- [Problem details]:
Whatever comes before the line containing "At what coordinates" stays out; transcribe that line and all that follow to the end of the records exactly, with no pictures.

- [Records supplied]:

★ ★ ★ ★

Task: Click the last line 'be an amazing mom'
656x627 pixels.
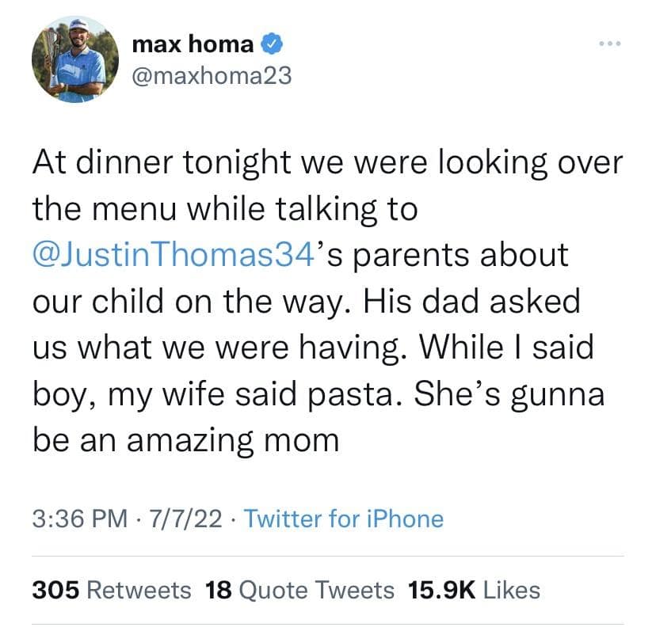Action: pos(185,439)
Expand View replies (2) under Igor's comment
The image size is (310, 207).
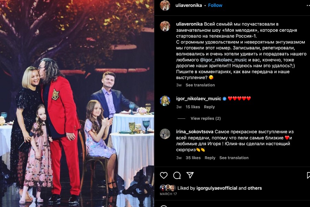click(206, 118)
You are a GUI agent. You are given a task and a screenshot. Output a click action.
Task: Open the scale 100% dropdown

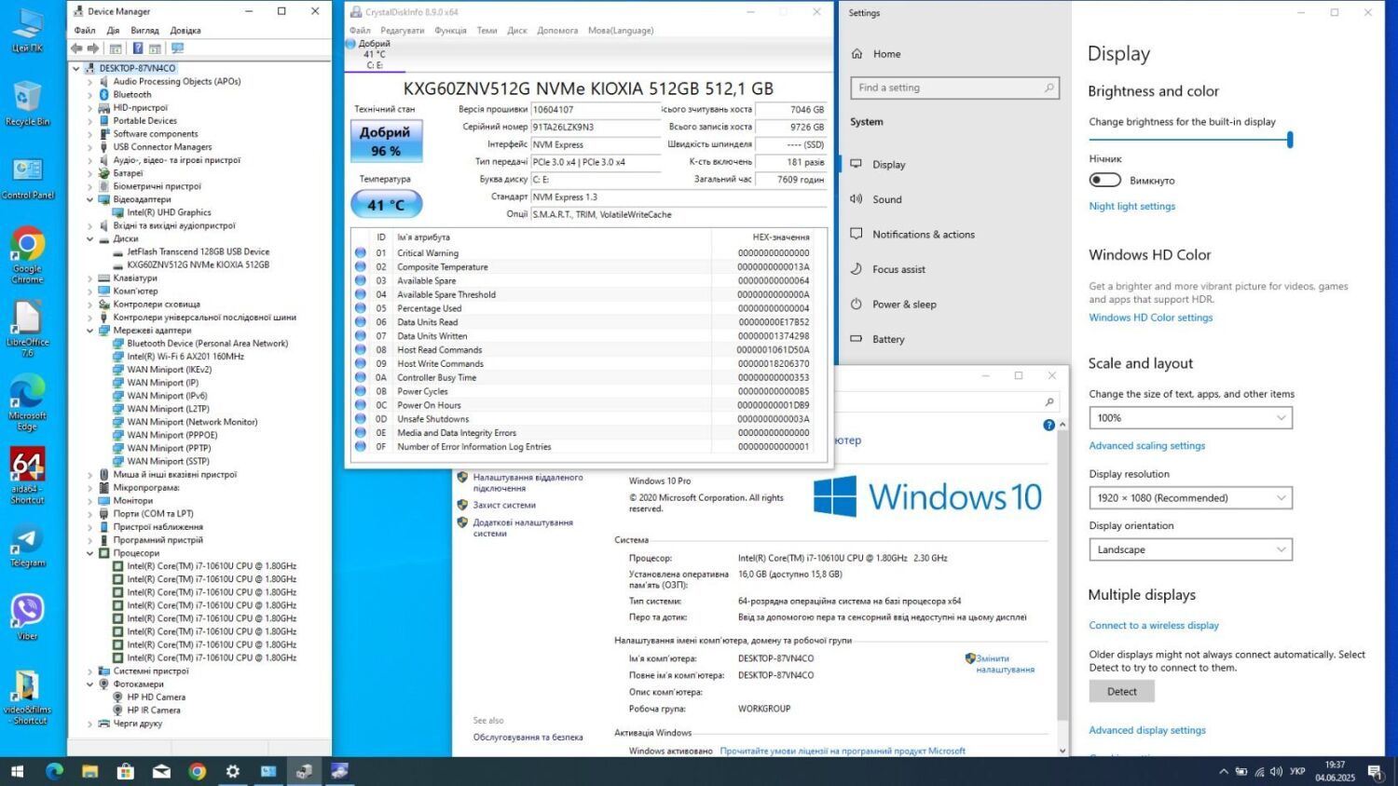(1190, 418)
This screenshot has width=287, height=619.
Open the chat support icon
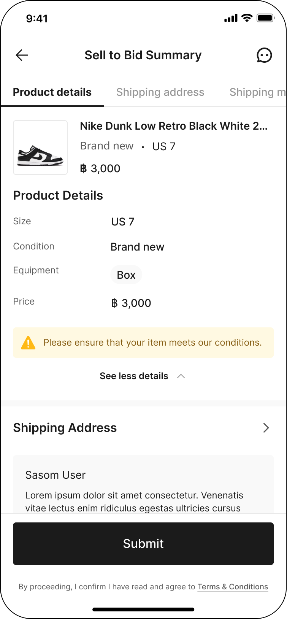264,55
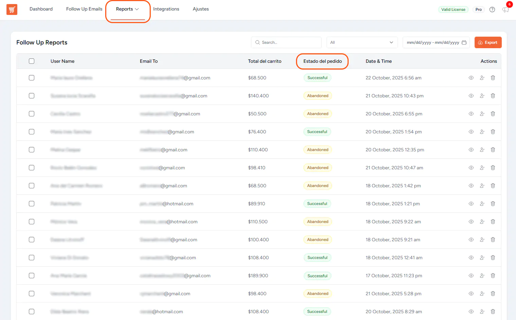Screen dimensions: 516x320
Task: Open the date range picker field
Action: click(432, 42)
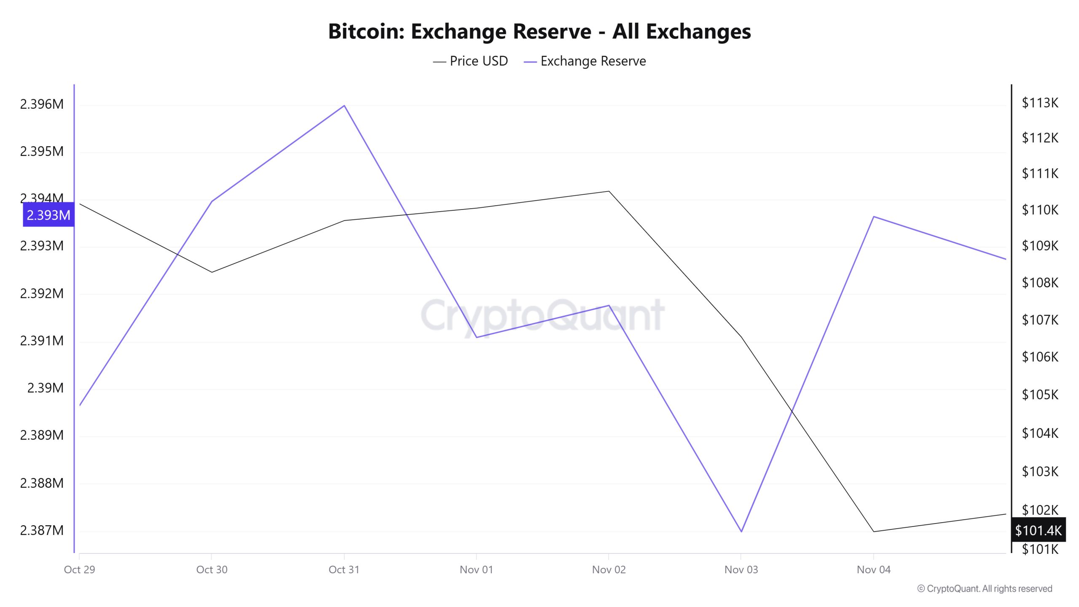Click the Exchange Reserve peak point on Oct 31
This screenshot has height=607, width=1079.
(x=344, y=105)
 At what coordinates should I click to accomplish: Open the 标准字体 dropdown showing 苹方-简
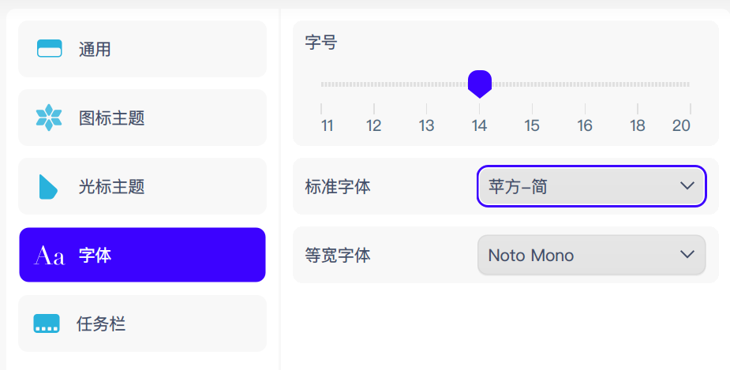point(591,187)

★ ★ ★ ★

- [Exercise answer]:
 At what coordinates should I click to accomplish: Open the 标准字体 dropdown showing 苹方-简
point(591,187)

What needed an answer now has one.